There are no secrets here. The financial services industry, its regulators and just about every stockbroker who sells them knows that two financial products in particular, private placements and variable annuities, are too risky and inappropriate for most senior investors. These two products pay among the highest commissions of any products that a stockbroker can offer.

Even traditional asset allocation ideas are suspect given that the government has artificially reduced interest rates for so long. Many retirees are sold “high yield” or junk bond funds because the interest rates and therefore the distributions are higher.

But there is a reason that they call junk bonds “junk”. It is because the risk that they will default is higher. If they do default investors lose their investment.

All bond funds are a problem when interest rates are rising as they are now. If you have bond funds in your portfolio and your advisor has not advised you to sell them and purchase higher rated individual bonds, it is because your advisor is lazy.

There is an old saying that a rising tide raises all boats. When this market turns down (and they always have in the past) many seniors will have losses that they never expected to have. It is often because they took risks that they never intended to take.

The typical retort of the financial services industry is always the same, that they did not see the downturn coming.  Actually, it is not that they do not see it coming; it is that they do not want to see it. A market down turn is bad for business and stockbrokers seem to think that something as simple as a stop loss is too difficult to apply.

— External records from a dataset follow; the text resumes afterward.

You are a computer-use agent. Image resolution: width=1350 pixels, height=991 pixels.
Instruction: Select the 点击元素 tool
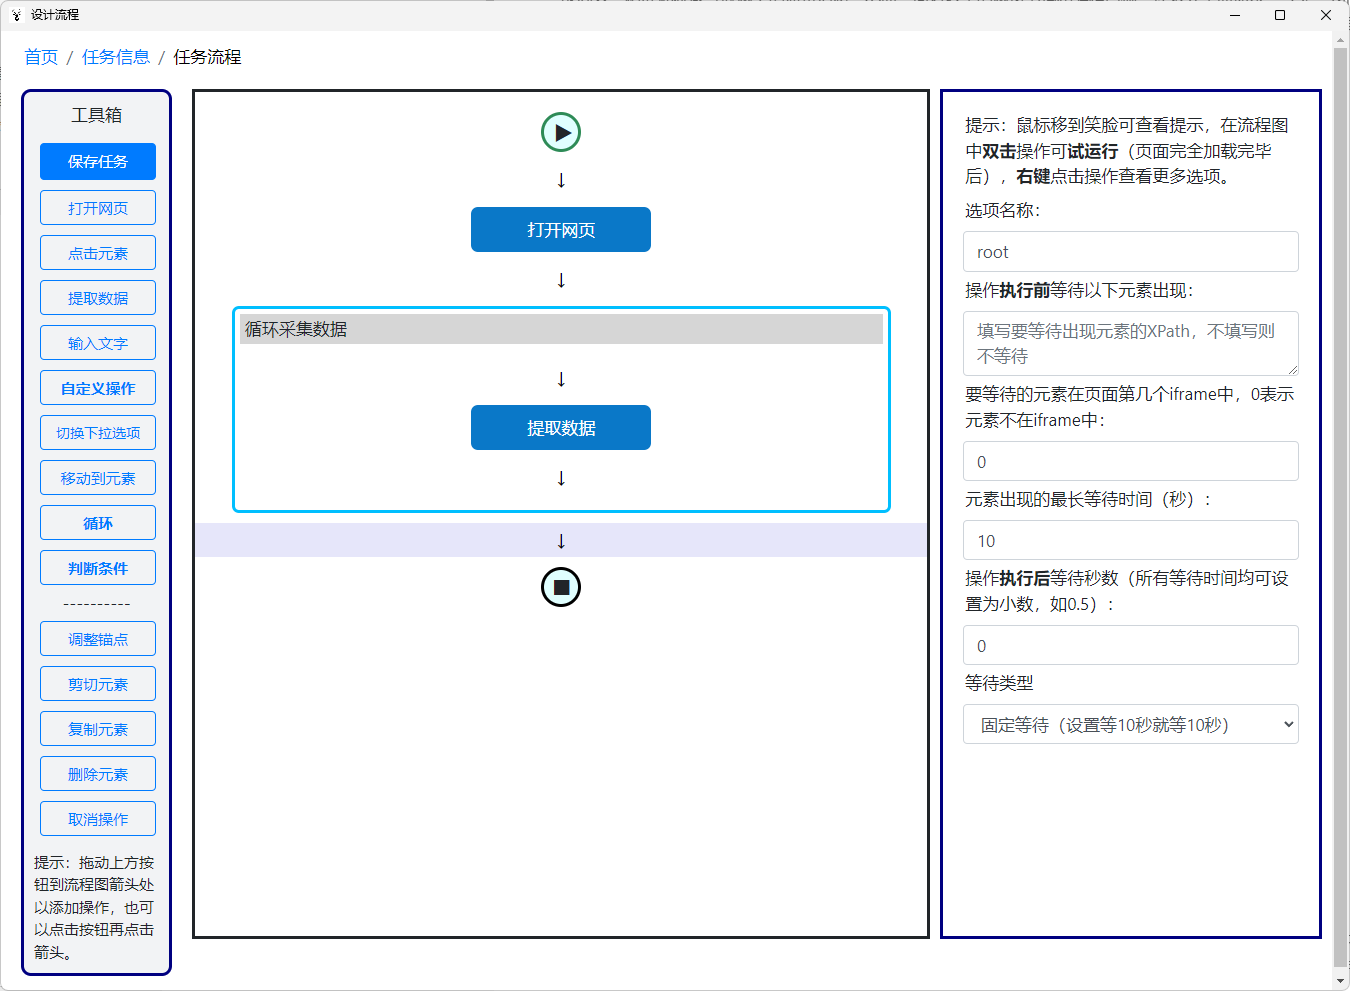97,252
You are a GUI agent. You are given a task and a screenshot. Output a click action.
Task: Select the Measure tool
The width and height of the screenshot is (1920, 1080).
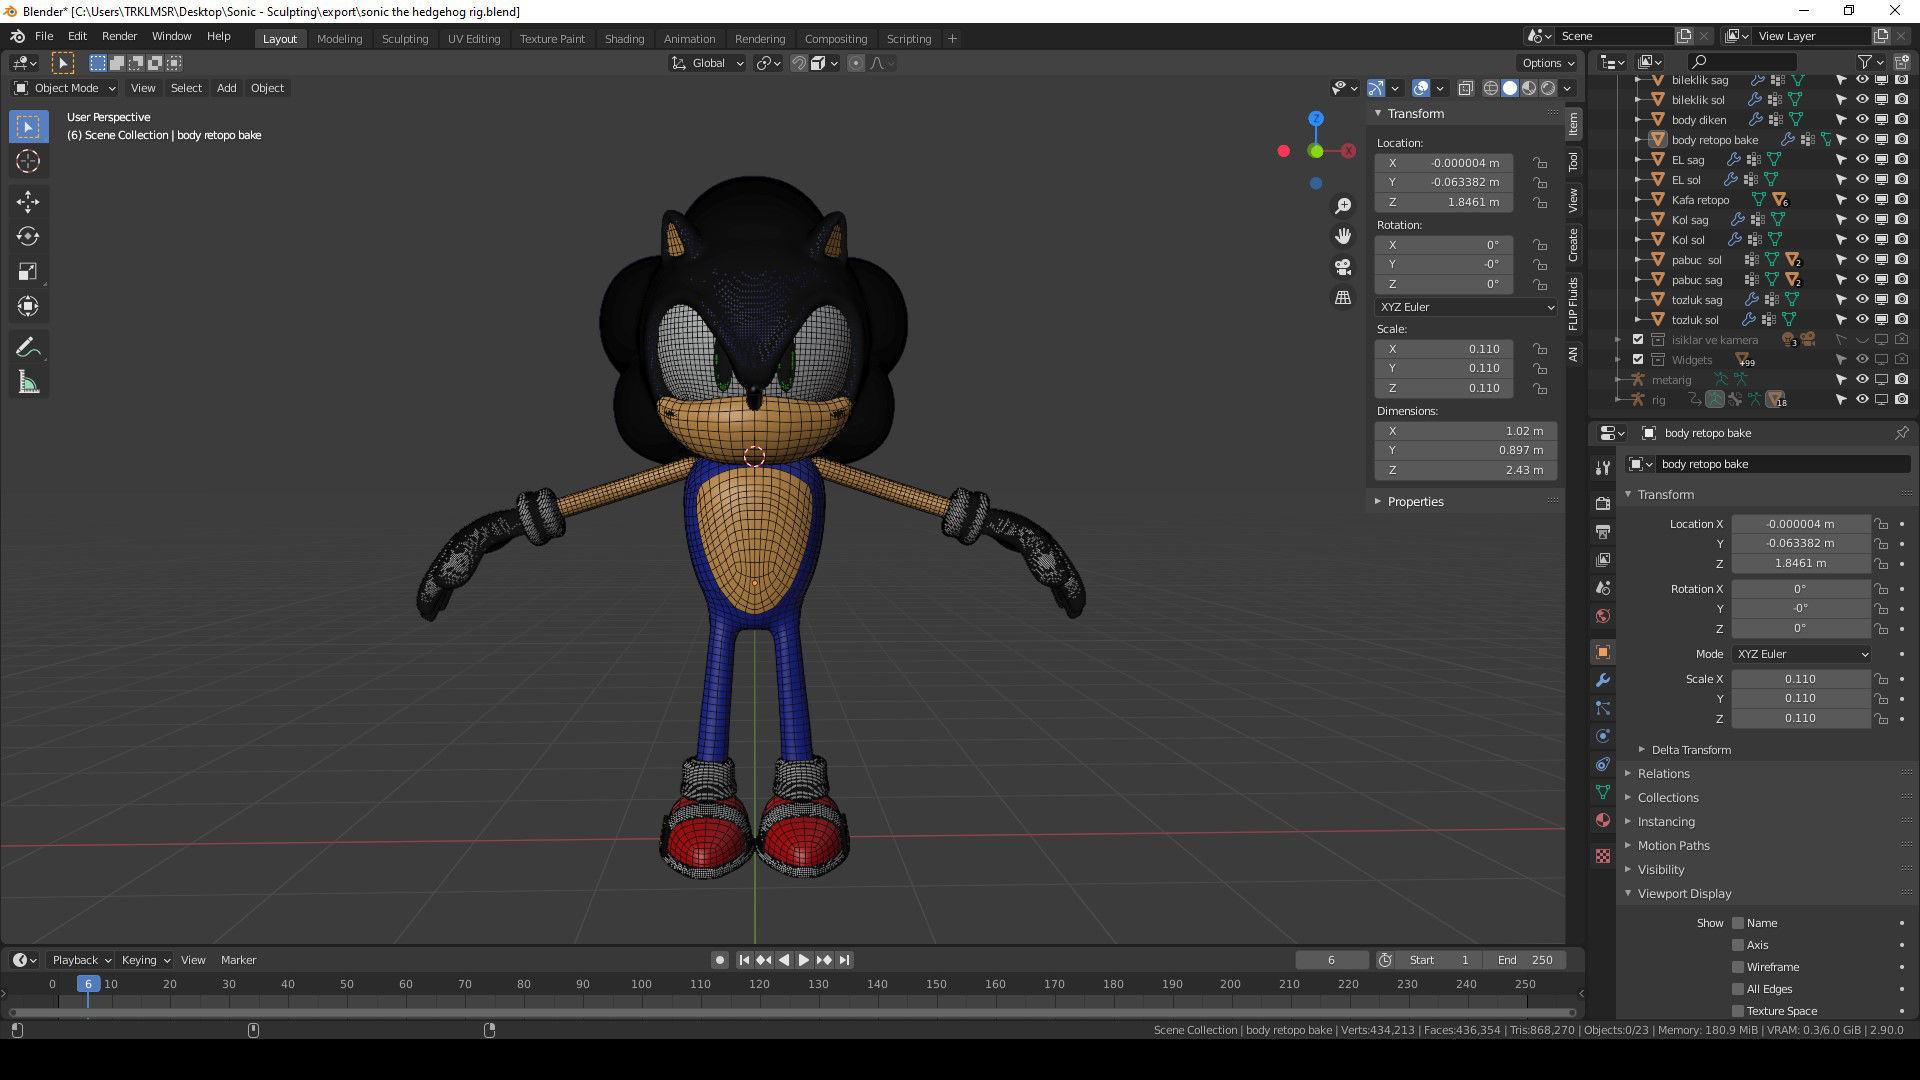28,383
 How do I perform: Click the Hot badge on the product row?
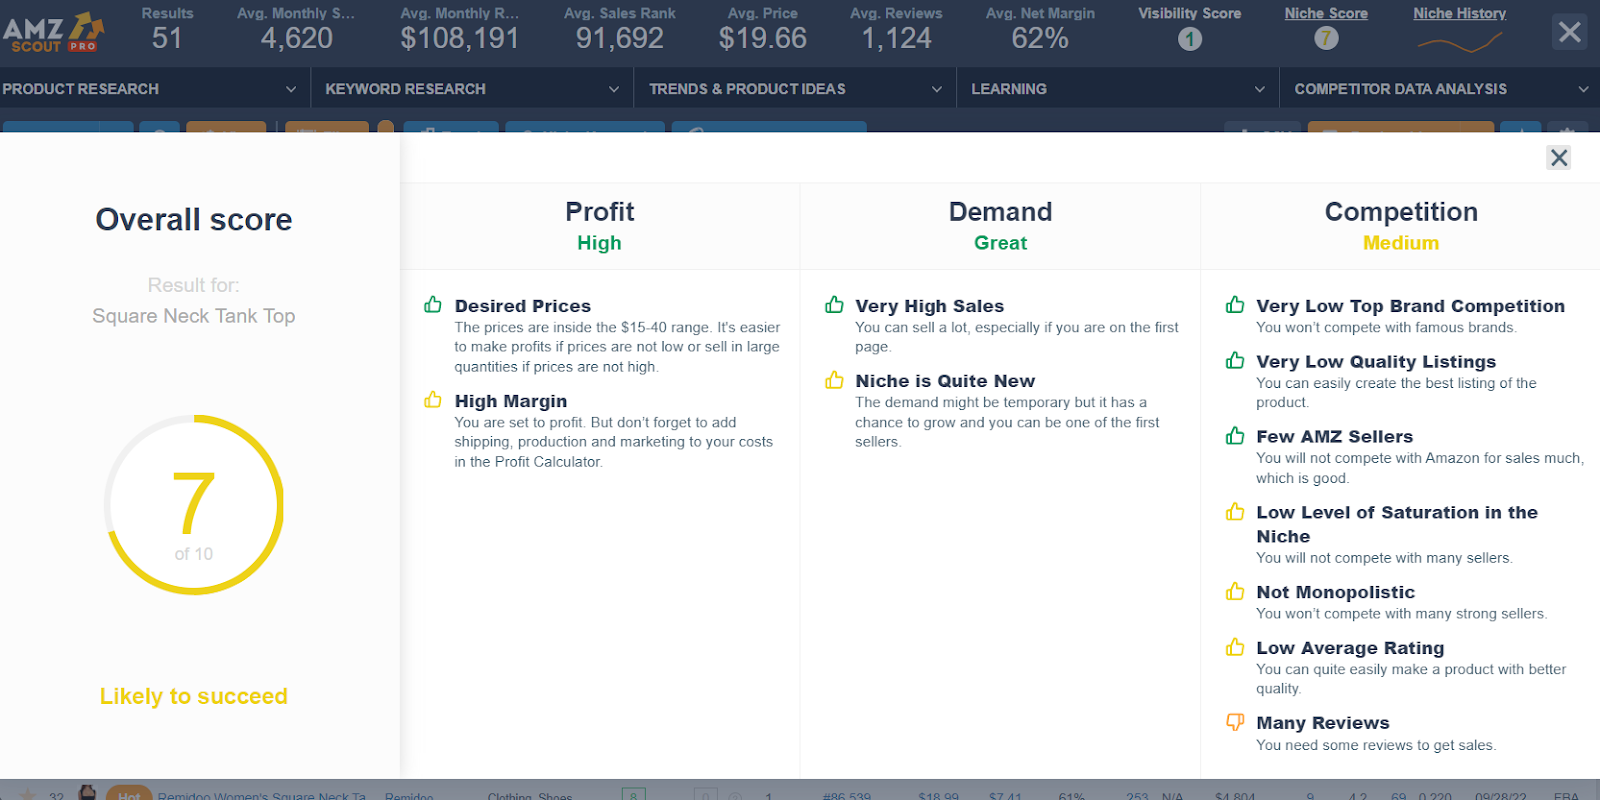(128, 795)
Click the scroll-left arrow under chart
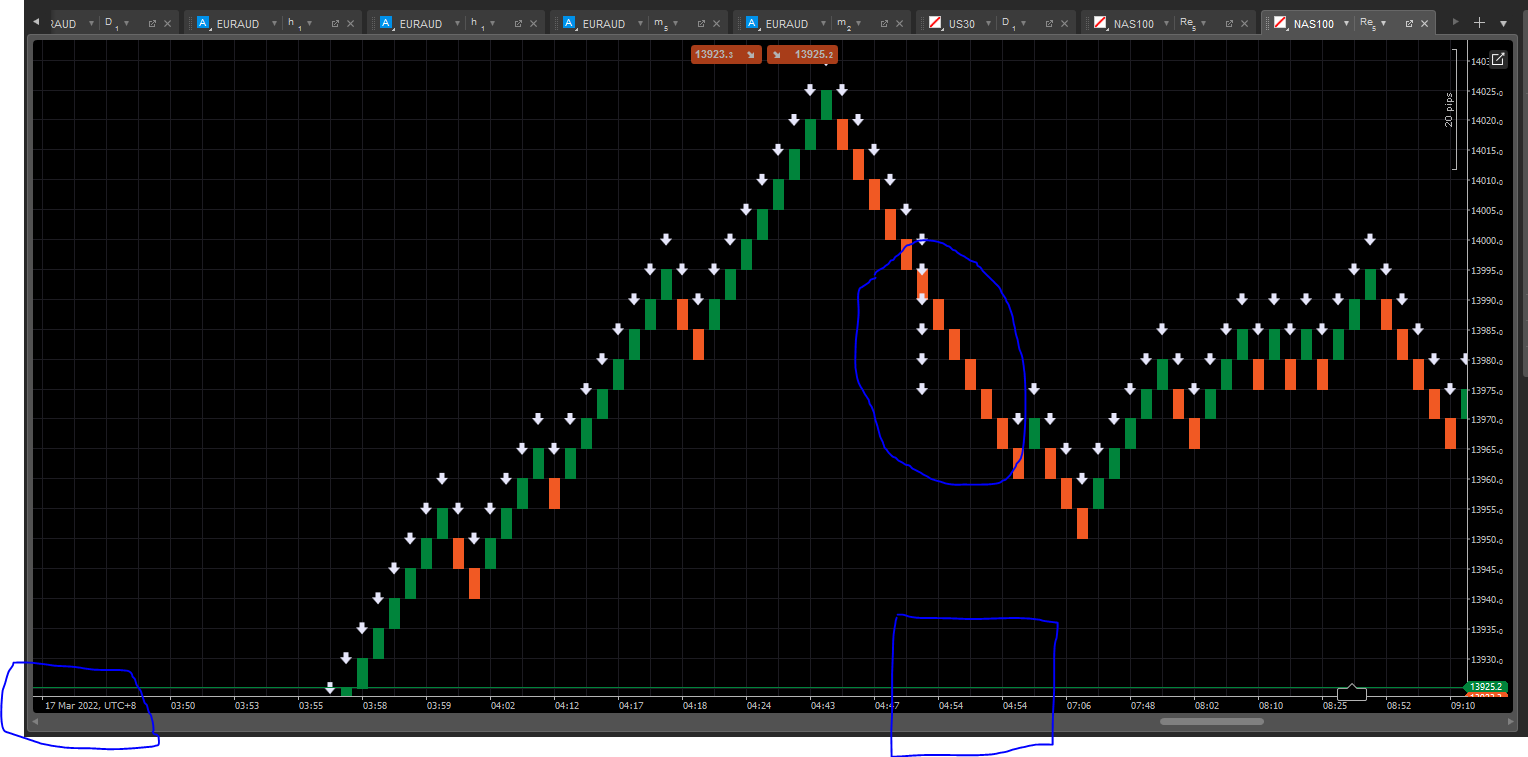The height and width of the screenshot is (757, 1528). 37,721
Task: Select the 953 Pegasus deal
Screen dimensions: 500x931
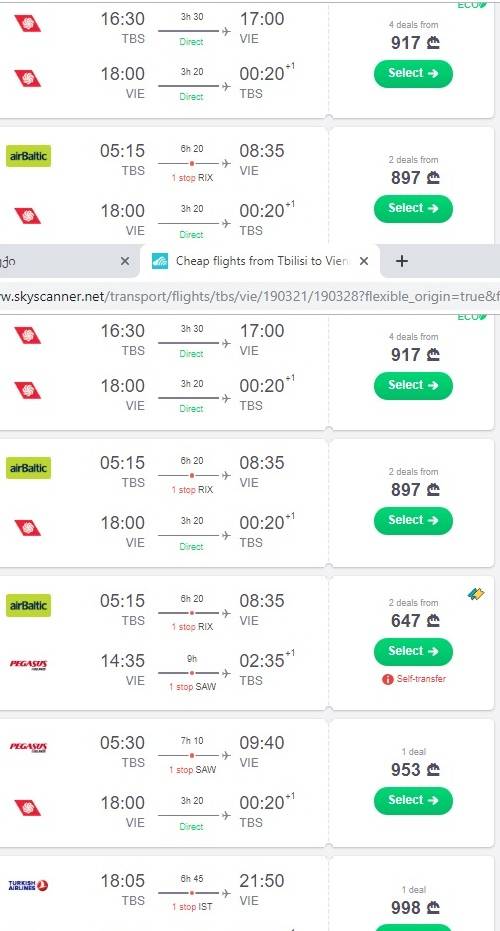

The simple fix for this vexing problem is for the compliance departments at the brokerage firms to start acting like they want to fix it. People nearing retirement age should not be permitted to purchase variable annuities or private placements unless they can afford to lose the money that they are investing. That fact should be verified before the order for one of these products is processed. This is one area where a little common sense and effort will go a long way and could help a lot a seniors avoid significant financial problems.